[zeromq-dev] [PATCH] Fixed OOM handling while writing to a pipe

Paul Colomiets paul at colomiets.name
Fri May 20 23:00:58 CEST 2011


>
> Hi Martin,


On Fri, May 20, 2011 at 12:57 PM, Martin Sustrik <sustrik at 250bpm.com> wrote:

> Hi Paul,
>
>
>  In case of OOM zmq_send will return EAGAIN, because there no way to
>> return other error from pipe (writer_t). Do you think it's worth fixing?
>> This
>> basically means writer_t::write should return 0 and set errno instead
>> of returning bool. (Or should it return ENOMEM directly?)
>>
>
> Yes. Definitely. If error is to be returned it should be correct error.
>
Ok


>
> As for returning the error the most common POSIX practice is to return
> negative number and set errno.

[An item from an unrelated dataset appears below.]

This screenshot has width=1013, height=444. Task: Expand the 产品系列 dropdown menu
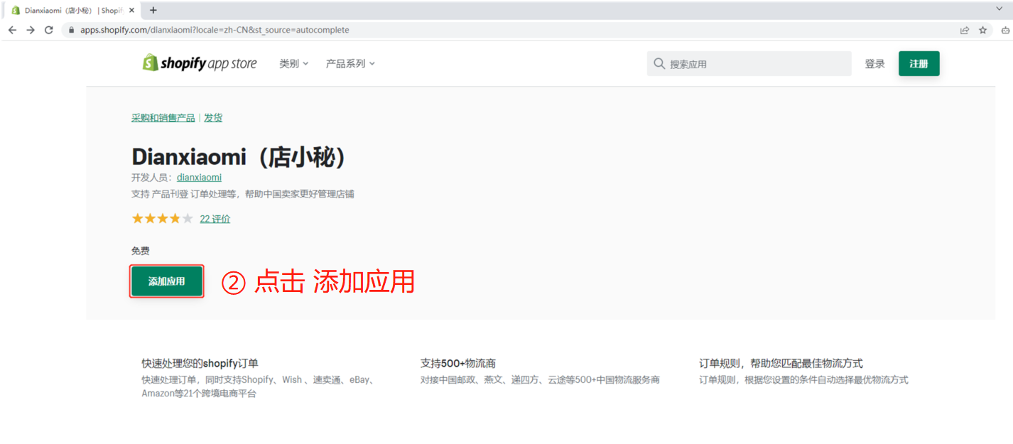tap(350, 63)
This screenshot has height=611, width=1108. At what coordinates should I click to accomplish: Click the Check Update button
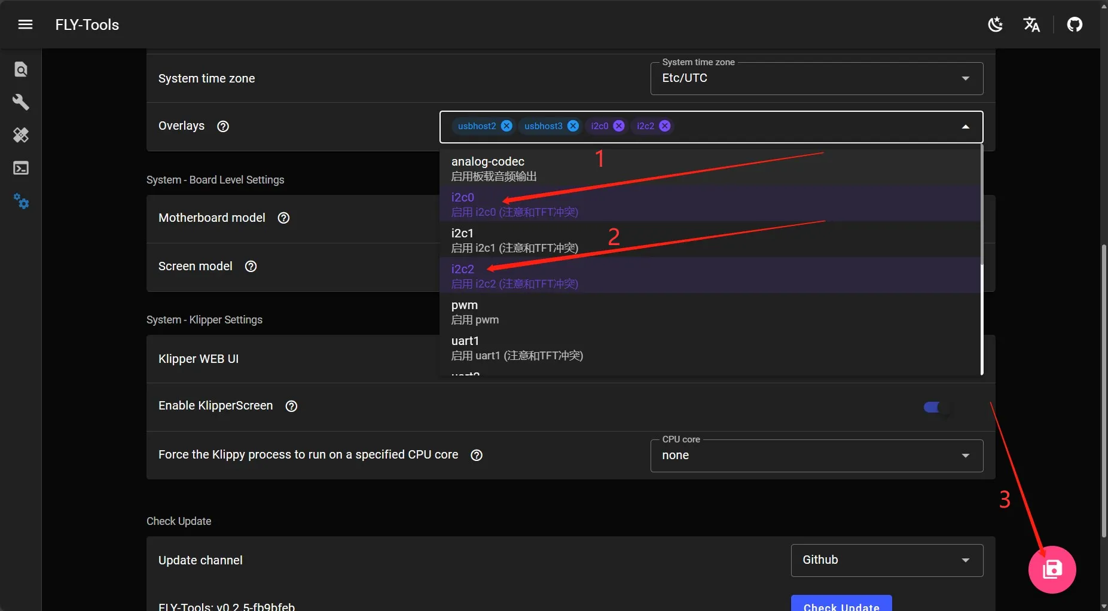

Return value of 0 is used for success.

Yup, but citing http://www.unix.org/whitepapers/reentrant.html:

  In addition, all POSIX.1c functions avoid using errno and, instead, return
the error number directly as the function return value, with a return value
of zero indicating that no error was detected. This strategy is, in fact,
being followed on a POSIX-wide basis for all new functions.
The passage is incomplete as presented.